Biotech Licenses Yield Lower Financial Returns for Academic Institutions

Bentley University

The financial terms of biotechnology licenses from academic institutions are significantly less favorable than those of comparable licenses between commercial firms according to a new study from Bentley University‘s Center for Integration of Science and Industry. The study, published in the journal PLOS ONE, shows that the royalties and payments to academic institutions are significantly lower than those to commercial firms for similar licenses and products at the same stages of development.

The article, titled “Comparing the economic terms of biotechnology licenses from academic institutions with those between commercial firms,” is the first to make an explicit comparison of academic and commercial licenses. Licenses of biotechnologies from academic institutions provide a mechanism by which scientific discoveries made with government-funded research grants are transferred to companies to develop commercial products.
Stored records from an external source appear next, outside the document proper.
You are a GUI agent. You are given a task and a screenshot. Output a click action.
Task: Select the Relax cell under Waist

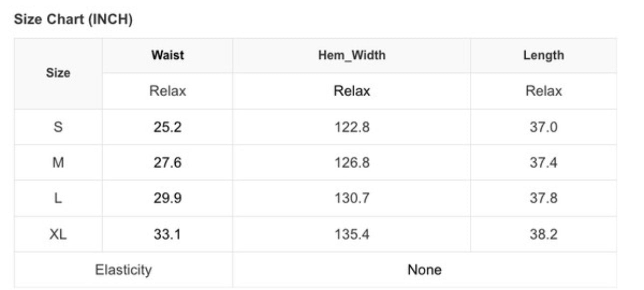tap(167, 91)
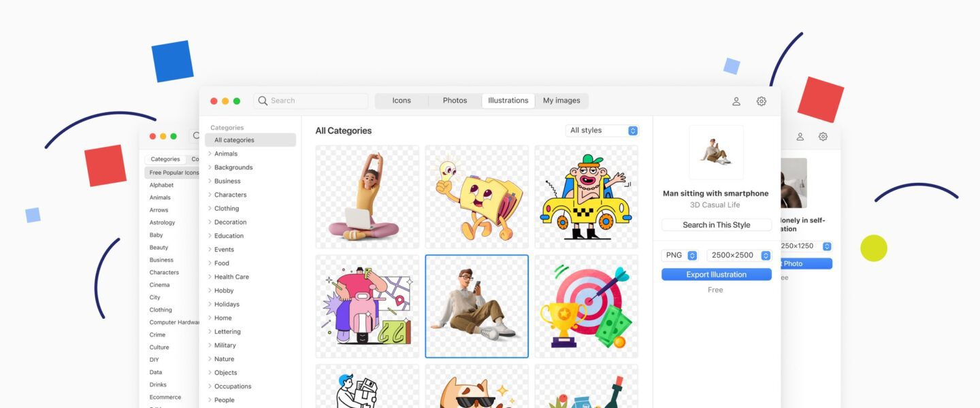This screenshot has height=408, width=980.
Task: Expand the Health Care category chevron
Action: click(x=210, y=277)
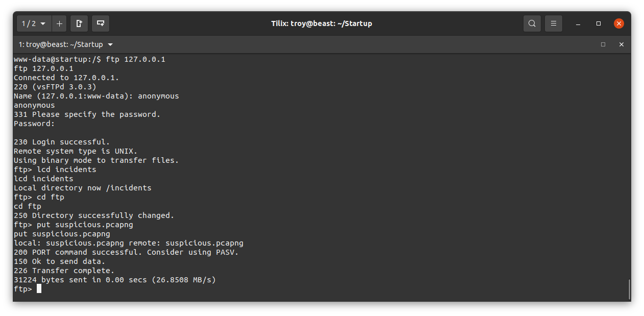Open the Tilix hamburger menu
This screenshot has height=316, width=644.
click(x=554, y=23)
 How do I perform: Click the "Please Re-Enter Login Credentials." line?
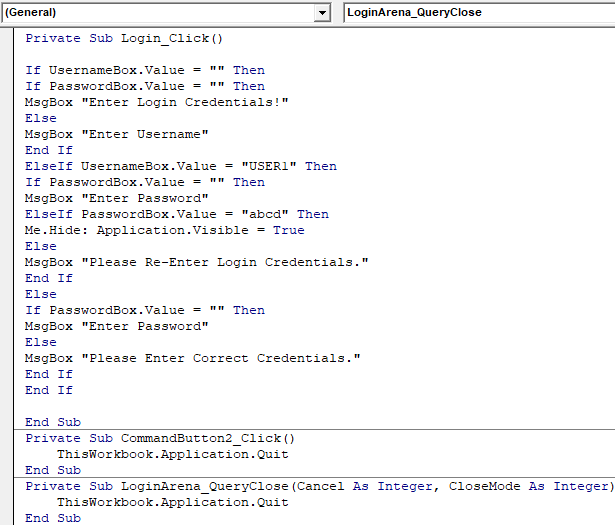coord(197,262)
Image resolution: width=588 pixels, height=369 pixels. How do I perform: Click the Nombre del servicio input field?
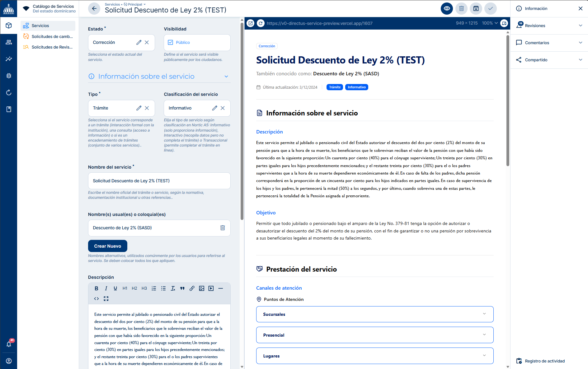coord(159,181)
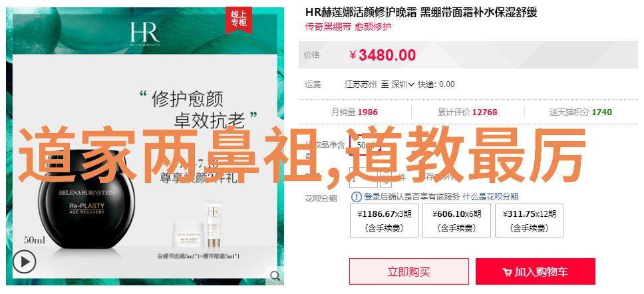The image size is (644, 294).
Task: Select the ¥606.10x6期 installment option
Action: click(456, 221)
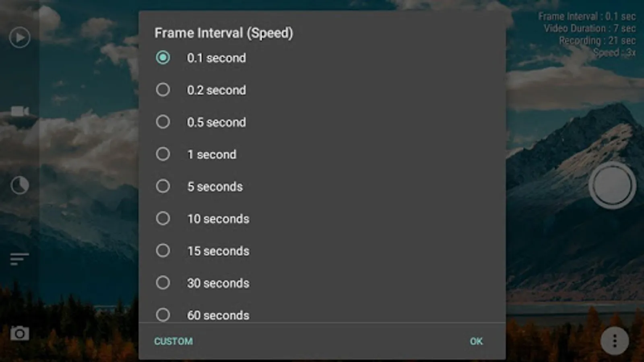Image resolution: width=644 pixels, height=362 pixels.
Task: Select the 15 seconds option
Action: pos(163,251)
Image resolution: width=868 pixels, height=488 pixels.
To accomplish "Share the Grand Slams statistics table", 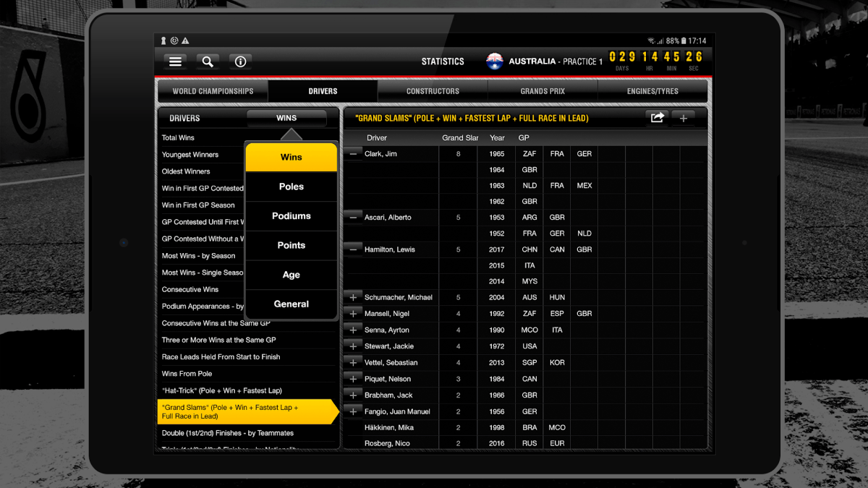I will [x=657, y=117].
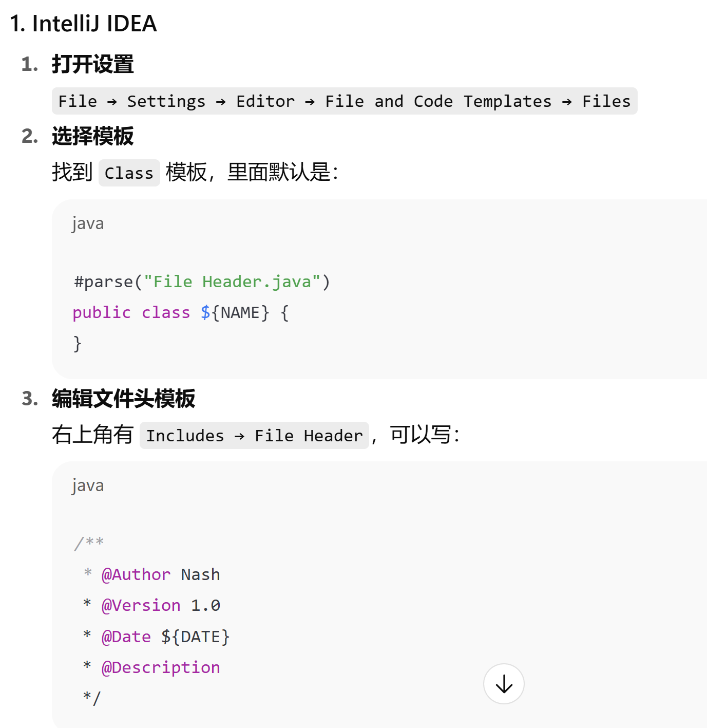
Task: Click the "Includes → File Header" inline code
Action: point(254,436)
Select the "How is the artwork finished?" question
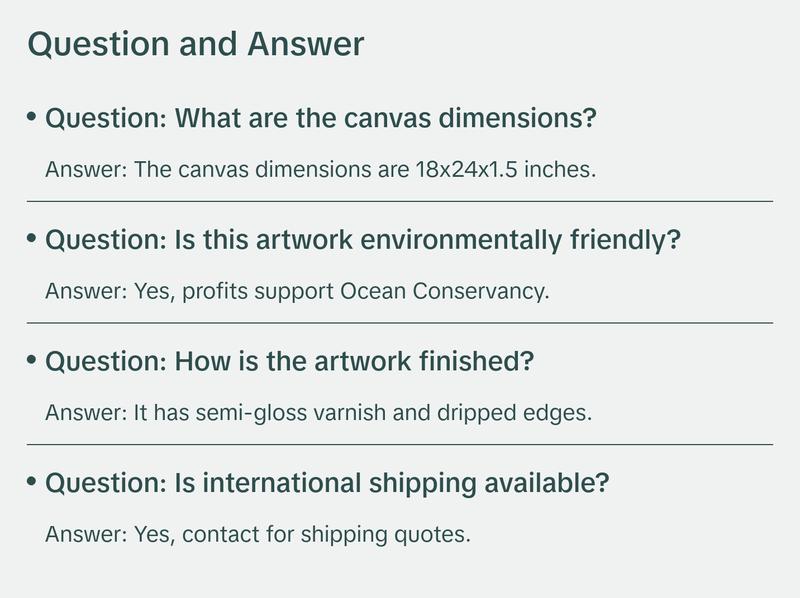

These licenses provide financial returns to the public sector, which universities can use to support research or education, and enable industry to develop innovative products, create jobs, and generate economic growth.

“Our previous work has shown that the U.S. government invests more than a billion dollars for the early-stage basic or applied research underlying each innovative, first-in-class drug. Here, we examined how much of the profit from such products is returned to the public.” said Fred Ledley, Director of the Center for Integration of Science and Industry, and the senior author on this study. “The results suggest that the public sector is not getting the same returns that a company would expect from similar licenses.”

The Bentley University study compared the economic terms of 239 biotechnology licenses from academic institutions to biotechnology companies with 916 comparable licenses between commercial firms. Academic licenses had lower royalty rates (3% versus 8%), lower total payments (deal size) ($900 thousand versus $31 million), and lower payments before product launch (precommercial payments) ($1.1 million versus $25 million). While academic licenses, on average, involved products at less advanced stages of development than corporate licenses, differences in the stage of development accounted for less than half of the disparity between academic and corporate licenses. Considering differences in stage of development together with differences in research payments, co-development, co-commercialization, exclusivity, or grants of stock, academic licenses had royalty rates that were 3-3.6% lower than corporate licenses, deal sizes that were $11.4-$12.2 million lower than corporate licenses, and precommercial payments that were $7.6-$9.4 million lower than corporate licenses.

Prateet Shah was the lead author of this work along with Dr. Gregory Vaughan and Dr. Ledley. Mr. Shah conducted this research as an undergraduate researcher at Bentley University.

This analysis used the BioSciDB database provided by Mark Edwards and BioScience Advisors, now part of Evaluate Ltd.

This work was supported by a grant from the National Biomedical Research Foundation.